[Saved data entries]
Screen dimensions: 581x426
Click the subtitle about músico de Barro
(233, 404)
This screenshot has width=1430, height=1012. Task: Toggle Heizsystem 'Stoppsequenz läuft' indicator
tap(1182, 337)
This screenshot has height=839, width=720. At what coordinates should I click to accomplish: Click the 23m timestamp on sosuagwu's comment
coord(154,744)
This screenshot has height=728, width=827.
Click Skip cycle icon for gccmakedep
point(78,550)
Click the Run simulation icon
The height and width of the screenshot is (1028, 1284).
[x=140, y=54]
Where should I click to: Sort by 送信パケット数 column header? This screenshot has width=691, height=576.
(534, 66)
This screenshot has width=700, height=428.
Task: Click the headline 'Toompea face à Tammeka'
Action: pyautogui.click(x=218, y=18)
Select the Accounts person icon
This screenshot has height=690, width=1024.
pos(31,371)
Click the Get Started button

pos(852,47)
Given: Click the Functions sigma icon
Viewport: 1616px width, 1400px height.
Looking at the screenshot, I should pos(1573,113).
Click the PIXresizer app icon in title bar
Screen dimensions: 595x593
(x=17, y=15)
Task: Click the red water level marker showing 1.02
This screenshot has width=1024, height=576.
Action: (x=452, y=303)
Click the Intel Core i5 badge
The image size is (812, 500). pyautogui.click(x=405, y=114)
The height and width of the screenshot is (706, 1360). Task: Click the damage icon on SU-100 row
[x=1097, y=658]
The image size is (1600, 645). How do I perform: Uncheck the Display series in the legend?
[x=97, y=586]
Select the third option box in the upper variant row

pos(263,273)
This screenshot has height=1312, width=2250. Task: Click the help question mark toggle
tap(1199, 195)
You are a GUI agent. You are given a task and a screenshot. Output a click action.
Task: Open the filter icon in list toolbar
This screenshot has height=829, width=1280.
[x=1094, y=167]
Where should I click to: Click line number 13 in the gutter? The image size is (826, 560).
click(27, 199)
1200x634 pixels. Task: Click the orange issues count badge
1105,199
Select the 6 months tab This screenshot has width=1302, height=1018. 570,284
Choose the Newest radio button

Task description:
Letter for letter, copy all of the entries above.

Response to this task:
Screen dimensions: 581x426
Click the subtitle about músico de Barro
(233, 404)
This screenshot has width=1430, height=1012. Task: Toggle Heizsystem 'Stoppsequenz läuft' indicator
tap(1182, 337)
This screenshot has height=839, width=720. At what coordinates should I click to accomplish: Click the 23m timestamp on sosuagwu's comment
coord(154,744)
This screenshot has height=728, width=827.
Click Skip cycle icon for gccmakedep
point(78,550)
Click the Run simulation icon
The height and width of the screenshot is (1028, 1284).
[x=140, y=54]
Where should I click to: Sort by 送信パケット数 column header? This screenshot has width=691, height=576.
(534, 66)
This screenshot has width=700, height=428.
Task: Click the headline 'Toompea face à Tammeka'
Action: pyautogui.click(x=218, y=18)
Select the Accounts person icon
This screenshot has height=690, width=1024.
pos(31,371)
Click the Get Started button

pos(852,47)
Given: Click the Functions sigma icon
Viewport: 1616px width, 1400px height.
Looking at the screenshot, I should pos(1573,113).
Click the PIXresizer app icon in title bar
Screen dimensions: 595x593
(x=17, y=15)
Task: Click the red water level marker showing 1.02
This screenshot has width=1024, height=576.
Action: (x=452, y=303)
Click the Intel Core i5 badge
The image size is (812, 500). pyautogui.click(x=405, y=114)
The height and width of the screenshot is (706, 1360). Task: Click the damage icon on SU-100 row
[x=1097, y=658]
The image size is (1600, 645). How do I perform: Uncheck the Display series in the legend?
[x=97, y=586]
Select the third option box in the upper variant row

pos(263,273)
This screenshot has height=1312, width=2250. Task: Click the help question mark toggle
tap(1199, 195)
You are a GUI agent. You are given a task and a screenshot. Output a click action.
Task: Open the filter icon in list toolbar
This screenshot has height=829, width=1280.
[x=1094, y=167]
Where should I click to: Click line number 13 in the gutter? The image size is (826, 560).
click(27, 199)
1200x634 pixels. Task: Click the orange issues count badge
1105,199
Select the 6 months tab This screenshot has width=1302, height=1018. 570,284
Choose the Newest radio button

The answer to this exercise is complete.